In the summer of 2015, Matteo Gennaro experienced the dream of a country worth of young hockey players when he was selected by the Winnipeg Jets at the NHL Draft. Granted, he was the 203rd player taken (only eight players were drafted after he was) but it’s generally better to be drafted than to not be.
Flash forward a year and a half later and Gennaro is a 19-year-old in the Western Hockey League pushing for a pro contract. So far he’s making a solid case for himself.
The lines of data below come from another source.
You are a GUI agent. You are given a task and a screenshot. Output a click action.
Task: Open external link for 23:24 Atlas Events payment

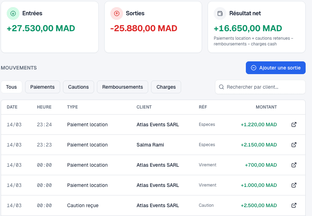[x=294, y=124]
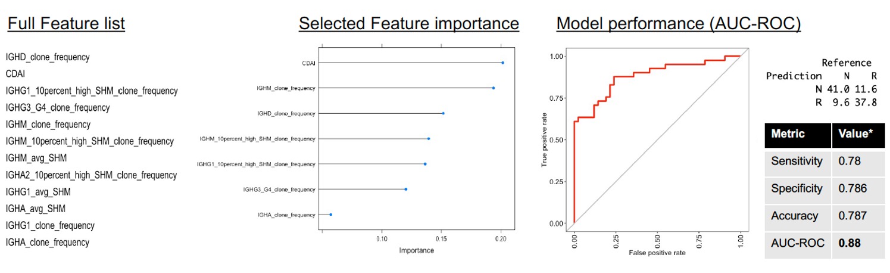Viewport: 890px width, 273px height.
Task: Select IGHG3_G4_clone_frequency in the full feature list
Action: (x=58, y=108)
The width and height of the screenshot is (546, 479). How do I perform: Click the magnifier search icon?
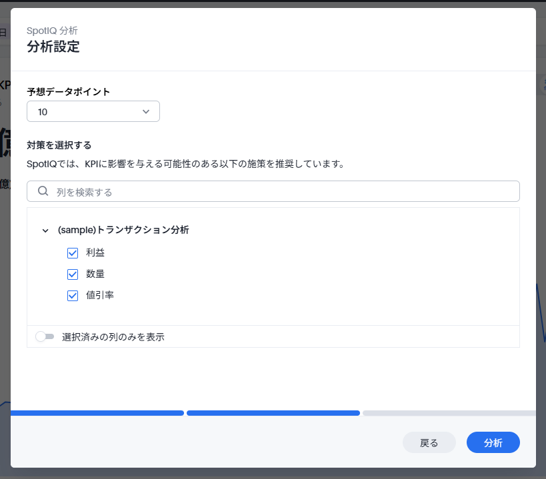43,191
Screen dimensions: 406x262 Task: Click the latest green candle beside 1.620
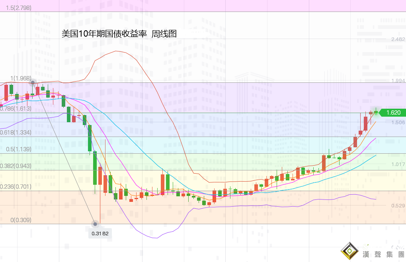376,112
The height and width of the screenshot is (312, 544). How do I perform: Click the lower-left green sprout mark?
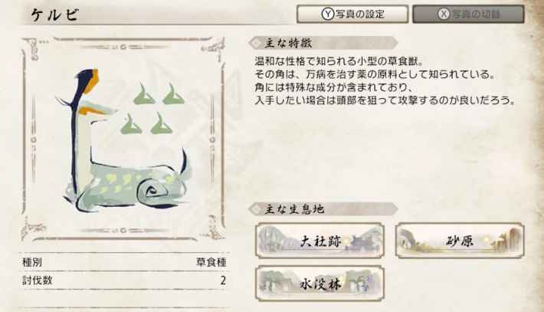[131, 123]
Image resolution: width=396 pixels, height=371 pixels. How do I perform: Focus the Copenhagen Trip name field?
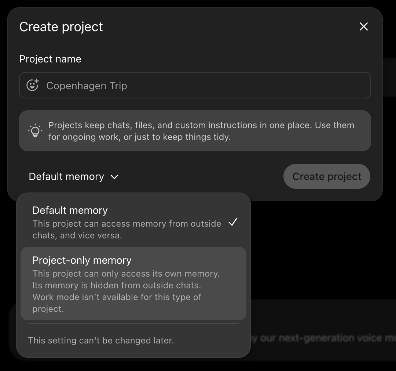click(x=195, y=85)
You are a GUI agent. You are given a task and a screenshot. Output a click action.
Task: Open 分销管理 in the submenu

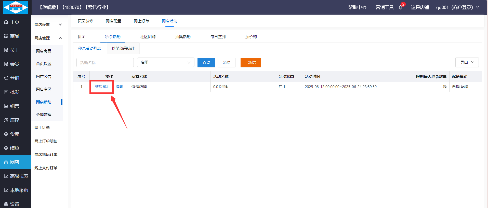coord(44,115)
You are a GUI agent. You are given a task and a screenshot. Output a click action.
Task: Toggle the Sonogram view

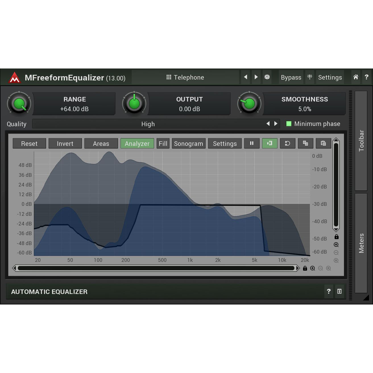click(x=188, y=144)
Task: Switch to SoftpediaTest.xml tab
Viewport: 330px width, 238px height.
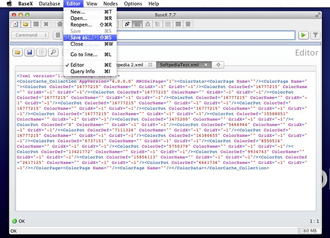Action: click(x=179, y=65)
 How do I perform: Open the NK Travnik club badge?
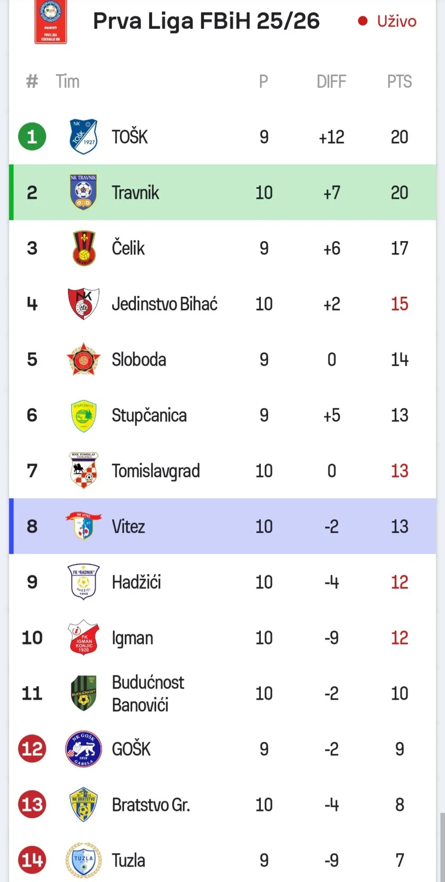point(83,192)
Last season, split between the Prince Albert Raiders and Calgary Hitmen, Gennaro had 43 points in 70 games. He surpassed that total in his 39th game of this season in dramatic fashion: with his first career WHL hat trick, playing on a line with Washington prospect Beck Malenstyn and Vancouver pick Jakub Stukel. His third goal was the overtime game winner, earning the Hitmen a crucial pair of points in their playoff chase. (The game after I interviewed him, Gennaro had another hat trick.)
“I think it’s a lot of different things,” said Gennaro of this season’s offensive explosion. “I’m leaned on a lot more as a 19-year-old guy. I’m getting a ton of opportunity here, but I’m a veteran guy and each year you learn more and more about yourself and the game and what type things you gotta do to be successful and where you got to go on the ice. You’re just seeing me play confident right now and try to help the team out.”
As a 2015 draftee, Gennaro has to sign a contract with the Jets by June 1, 2017 or he’ll be returned to the drafting pool for the 2017 NHL Draft. For his part, Gennaro remains focused on earning a contract before that deadline hits.
“That’s my goal,” said Gennaro. “I want to play in the NHL as bad as anyone. I’m trying to make a statement here, help my team win games, and you know, if I’m playing that way, helping with the team, you’re going to see statistic numbers turn out to be good. My focus has been to continue to work hard and battle hard and help my team win.”
Gennaro attended Jets camp in each of the past two autumns and was returned to the Hitmen by the organization on October 1. When he was re-assigned, he was given some feedback from the Jets on what he needed to do to earn a deal.
“A lot of it was about owning the puck,” said Gennaro. “Now I’m a 19-year-old guy going back to junior, I’ve just got to be very dominant, win my puck battles. The compete level of the game has to be there every single night on a consistent basis. They know I have skill. They know I’m a smart player that can play at both ends of the ice. It’s about that consistency, because at the pro level you’re expected to play that way every night.”
Once part of a broad cast of 19-year-old scorers in Calgary, Gennaro now sits as the undisputed top gun for the Hitmen since a pair of trade deadline deals that sent Jordy Stallard and Carsen Twarynski out of town. Gennaro’s no stranger to the business side of hockey; he was traded at last year’s deadline from Prince Albert to the Hitmen. His retention by the club is likely an indication that they feel he’s one of the players that can get them into the playoffs.
“I know the team believes in me,” said Gennaro. “I’m really happy to stay in Calgary; i love the organization, I love the city, I love my billets. I think it does show the belief they have it me. It also shows the expectaiton they have of me. I have high expectations of myself. You can’t control anything that happens at the deadline… It’s part of hockey.”
This awareness of the the business side of hockey probably explains Gennaro’s degree of focus on the task at hand. Worrying about not being signed yet won’t solve anything. He remains focused on helping his team succeed down the stretch.
“They’re going to be watching me a lot down the stretch,” said Gennaro of the Jets. “They’ve mentioned that to me. It’s an exciting time for me. I’m excited.”